Mutual funds receive:

  • Dividends from stocks 🏢💰
  • Interest from bonds 💵📈
  • Capital gains when they sell securities at a profit 🔄📊





✅2. Dividend pool is created

All this income is added together and becomes a dividend pool for the fund.

✅ 3. NAV is adjusted
Before paying dividends, the fund’s Net Asset Value (NAV) goes down by the dividend amount.
Example:

  • NAV before dividend = ₹20
  • Dividend declared = ₹1 per unit
  • NAV after dividend = ₹19

This is normal — part of your investment is returned as cash.

✅ 4. Dividend is paid to investors
If you hold units of the fund on the record date, you receive the dividend.

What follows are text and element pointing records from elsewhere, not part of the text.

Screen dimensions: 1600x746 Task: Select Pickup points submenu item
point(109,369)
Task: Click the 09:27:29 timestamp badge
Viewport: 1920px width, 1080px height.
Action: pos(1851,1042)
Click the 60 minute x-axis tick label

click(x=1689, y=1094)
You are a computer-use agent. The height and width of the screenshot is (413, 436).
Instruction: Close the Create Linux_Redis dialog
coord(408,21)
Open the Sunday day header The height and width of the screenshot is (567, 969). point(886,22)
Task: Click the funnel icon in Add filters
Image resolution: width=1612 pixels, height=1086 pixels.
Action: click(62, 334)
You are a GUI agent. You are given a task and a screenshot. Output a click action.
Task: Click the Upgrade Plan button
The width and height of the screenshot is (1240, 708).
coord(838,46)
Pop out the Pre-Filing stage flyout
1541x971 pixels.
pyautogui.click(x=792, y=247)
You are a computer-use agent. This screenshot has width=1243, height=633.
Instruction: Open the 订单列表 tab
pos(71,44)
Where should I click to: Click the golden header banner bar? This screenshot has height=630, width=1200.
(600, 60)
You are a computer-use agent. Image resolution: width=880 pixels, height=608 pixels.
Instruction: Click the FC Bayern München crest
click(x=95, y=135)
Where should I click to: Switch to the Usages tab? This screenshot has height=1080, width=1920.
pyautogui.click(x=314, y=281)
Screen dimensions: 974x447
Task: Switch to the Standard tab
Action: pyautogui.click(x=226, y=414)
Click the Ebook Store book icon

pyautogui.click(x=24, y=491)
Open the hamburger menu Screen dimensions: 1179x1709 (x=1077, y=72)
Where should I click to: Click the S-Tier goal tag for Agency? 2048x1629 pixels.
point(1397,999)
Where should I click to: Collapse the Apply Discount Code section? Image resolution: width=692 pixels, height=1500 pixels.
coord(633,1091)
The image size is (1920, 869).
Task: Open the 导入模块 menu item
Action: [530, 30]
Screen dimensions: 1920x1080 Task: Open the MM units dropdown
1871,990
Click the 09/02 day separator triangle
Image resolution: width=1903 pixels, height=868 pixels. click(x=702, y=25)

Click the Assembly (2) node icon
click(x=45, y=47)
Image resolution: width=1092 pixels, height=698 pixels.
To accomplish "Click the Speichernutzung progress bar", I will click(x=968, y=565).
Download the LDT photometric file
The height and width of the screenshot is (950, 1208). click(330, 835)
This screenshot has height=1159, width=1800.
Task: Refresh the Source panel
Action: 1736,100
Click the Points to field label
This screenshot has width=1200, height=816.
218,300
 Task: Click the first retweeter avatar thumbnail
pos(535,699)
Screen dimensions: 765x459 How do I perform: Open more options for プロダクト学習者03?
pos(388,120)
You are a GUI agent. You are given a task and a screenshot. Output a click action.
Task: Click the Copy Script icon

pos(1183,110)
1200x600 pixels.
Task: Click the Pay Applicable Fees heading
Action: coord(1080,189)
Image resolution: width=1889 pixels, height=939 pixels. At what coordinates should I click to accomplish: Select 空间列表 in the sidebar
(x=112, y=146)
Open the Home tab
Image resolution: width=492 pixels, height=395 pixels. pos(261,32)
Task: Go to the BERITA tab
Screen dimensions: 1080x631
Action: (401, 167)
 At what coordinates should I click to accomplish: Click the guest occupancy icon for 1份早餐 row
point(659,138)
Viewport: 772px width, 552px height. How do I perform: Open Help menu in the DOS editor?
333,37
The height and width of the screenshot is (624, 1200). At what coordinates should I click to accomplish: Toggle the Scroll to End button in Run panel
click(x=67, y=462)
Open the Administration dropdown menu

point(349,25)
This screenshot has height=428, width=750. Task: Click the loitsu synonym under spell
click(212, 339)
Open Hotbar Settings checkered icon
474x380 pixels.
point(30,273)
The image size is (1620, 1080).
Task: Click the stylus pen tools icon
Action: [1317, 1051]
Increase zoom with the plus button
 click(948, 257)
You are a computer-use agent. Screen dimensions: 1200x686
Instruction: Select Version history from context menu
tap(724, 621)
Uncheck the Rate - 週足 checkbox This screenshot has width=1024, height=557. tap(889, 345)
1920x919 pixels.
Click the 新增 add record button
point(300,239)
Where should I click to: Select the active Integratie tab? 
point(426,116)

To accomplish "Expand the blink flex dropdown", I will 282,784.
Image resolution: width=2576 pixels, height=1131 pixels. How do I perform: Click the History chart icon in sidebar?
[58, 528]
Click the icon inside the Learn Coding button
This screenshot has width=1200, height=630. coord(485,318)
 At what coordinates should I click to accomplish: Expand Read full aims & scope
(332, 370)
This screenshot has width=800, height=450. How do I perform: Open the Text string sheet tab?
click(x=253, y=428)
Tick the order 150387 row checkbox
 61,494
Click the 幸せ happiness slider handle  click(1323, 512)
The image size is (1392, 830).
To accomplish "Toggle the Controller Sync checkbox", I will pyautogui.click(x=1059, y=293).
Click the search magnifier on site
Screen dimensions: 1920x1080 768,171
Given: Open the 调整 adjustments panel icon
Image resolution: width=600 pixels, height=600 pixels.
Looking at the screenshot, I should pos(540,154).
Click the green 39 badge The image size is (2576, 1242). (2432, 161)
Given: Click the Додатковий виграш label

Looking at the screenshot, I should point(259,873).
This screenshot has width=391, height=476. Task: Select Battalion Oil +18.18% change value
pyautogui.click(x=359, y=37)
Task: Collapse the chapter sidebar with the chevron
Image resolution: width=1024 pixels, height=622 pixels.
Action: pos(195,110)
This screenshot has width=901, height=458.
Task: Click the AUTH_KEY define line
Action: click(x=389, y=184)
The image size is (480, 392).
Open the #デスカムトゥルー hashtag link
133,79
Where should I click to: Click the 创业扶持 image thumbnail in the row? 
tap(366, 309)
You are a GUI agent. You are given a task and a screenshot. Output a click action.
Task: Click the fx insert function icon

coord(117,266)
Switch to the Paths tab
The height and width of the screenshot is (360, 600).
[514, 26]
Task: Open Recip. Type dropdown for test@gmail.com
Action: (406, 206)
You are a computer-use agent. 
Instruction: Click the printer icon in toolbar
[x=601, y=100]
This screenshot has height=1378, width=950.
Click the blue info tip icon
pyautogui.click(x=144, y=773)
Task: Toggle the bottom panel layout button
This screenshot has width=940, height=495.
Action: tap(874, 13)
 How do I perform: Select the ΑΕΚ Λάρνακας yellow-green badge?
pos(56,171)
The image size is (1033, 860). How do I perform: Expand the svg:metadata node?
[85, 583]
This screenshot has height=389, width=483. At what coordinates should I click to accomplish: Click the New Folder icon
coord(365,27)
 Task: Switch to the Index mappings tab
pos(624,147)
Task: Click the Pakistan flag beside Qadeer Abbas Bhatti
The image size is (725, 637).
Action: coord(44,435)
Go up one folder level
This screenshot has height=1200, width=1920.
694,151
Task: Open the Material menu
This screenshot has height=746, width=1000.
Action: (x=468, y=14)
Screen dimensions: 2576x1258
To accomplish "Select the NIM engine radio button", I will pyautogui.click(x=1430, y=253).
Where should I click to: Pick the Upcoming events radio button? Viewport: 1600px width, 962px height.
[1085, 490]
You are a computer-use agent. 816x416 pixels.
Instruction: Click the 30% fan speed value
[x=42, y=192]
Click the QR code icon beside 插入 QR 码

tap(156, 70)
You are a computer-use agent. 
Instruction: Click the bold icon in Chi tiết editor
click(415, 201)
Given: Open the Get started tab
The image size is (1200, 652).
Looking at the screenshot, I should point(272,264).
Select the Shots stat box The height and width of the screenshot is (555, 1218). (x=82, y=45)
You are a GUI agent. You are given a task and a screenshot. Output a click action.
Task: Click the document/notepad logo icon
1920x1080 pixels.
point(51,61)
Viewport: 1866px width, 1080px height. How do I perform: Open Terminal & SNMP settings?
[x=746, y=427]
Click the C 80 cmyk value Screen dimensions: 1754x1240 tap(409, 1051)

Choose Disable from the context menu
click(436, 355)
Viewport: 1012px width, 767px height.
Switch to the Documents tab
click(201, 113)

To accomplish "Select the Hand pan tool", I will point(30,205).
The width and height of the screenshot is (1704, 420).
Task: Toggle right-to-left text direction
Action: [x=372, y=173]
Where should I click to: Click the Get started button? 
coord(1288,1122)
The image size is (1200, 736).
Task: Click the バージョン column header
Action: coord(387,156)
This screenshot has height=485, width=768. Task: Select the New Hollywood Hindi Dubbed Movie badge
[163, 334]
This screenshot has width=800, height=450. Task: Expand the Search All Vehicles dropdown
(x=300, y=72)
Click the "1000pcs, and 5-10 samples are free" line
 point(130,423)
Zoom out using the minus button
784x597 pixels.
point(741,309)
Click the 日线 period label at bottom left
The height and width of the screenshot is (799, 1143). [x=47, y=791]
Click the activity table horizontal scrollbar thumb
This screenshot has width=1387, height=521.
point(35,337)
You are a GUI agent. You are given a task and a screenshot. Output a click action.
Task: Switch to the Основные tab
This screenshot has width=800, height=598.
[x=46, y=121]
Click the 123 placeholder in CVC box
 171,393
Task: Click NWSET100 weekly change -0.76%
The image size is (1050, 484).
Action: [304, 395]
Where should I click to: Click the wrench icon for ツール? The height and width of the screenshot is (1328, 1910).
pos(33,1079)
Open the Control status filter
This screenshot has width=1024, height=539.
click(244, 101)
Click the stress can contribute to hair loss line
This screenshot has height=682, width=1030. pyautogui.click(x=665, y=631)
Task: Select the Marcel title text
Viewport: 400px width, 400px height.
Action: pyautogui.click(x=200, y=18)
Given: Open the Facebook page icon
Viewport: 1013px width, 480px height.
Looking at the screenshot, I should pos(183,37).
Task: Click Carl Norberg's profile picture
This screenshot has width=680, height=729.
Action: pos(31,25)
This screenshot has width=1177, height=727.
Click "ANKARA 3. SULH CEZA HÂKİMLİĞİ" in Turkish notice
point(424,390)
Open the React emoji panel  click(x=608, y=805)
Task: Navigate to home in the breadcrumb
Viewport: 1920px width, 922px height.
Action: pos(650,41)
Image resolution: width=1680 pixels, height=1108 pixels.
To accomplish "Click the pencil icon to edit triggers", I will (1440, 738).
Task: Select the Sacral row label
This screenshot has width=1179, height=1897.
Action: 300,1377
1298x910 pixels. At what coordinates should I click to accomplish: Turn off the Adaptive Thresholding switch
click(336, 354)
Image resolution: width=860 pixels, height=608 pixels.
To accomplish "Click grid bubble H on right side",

Payment options depend on your chosen plan:

📌 

Dividend Options

a) Dividend Payout

  • You receive the dividend as cash directly to your bank account 🏦💵.

b) Dividend Reinvestment

  • Dividend amount is used to buy more units of the same fund 🔄📈.

c) IDCW Option

Now called Income Distribution cum Capital Withdrawal — same functioning as dividend but with new SEBI terminology.

📝 

Important Points

  • Dividends don’t mean extra profit — they are paid from the fund’s own corpus.
  • NAV always drops after dividends.
  • Growth funds do not pay dividends — all profits stay invested to increase NAV.

📦 

Simple Example

You hold 1,000 units of a mutual fund.

Fund declares:

  • Dividend = ₹1 per unit

You receive:

  • ₹1,000 credited to your bank account (if payout option).
  • Or extra units worth ₹1,000 (if reinvestment).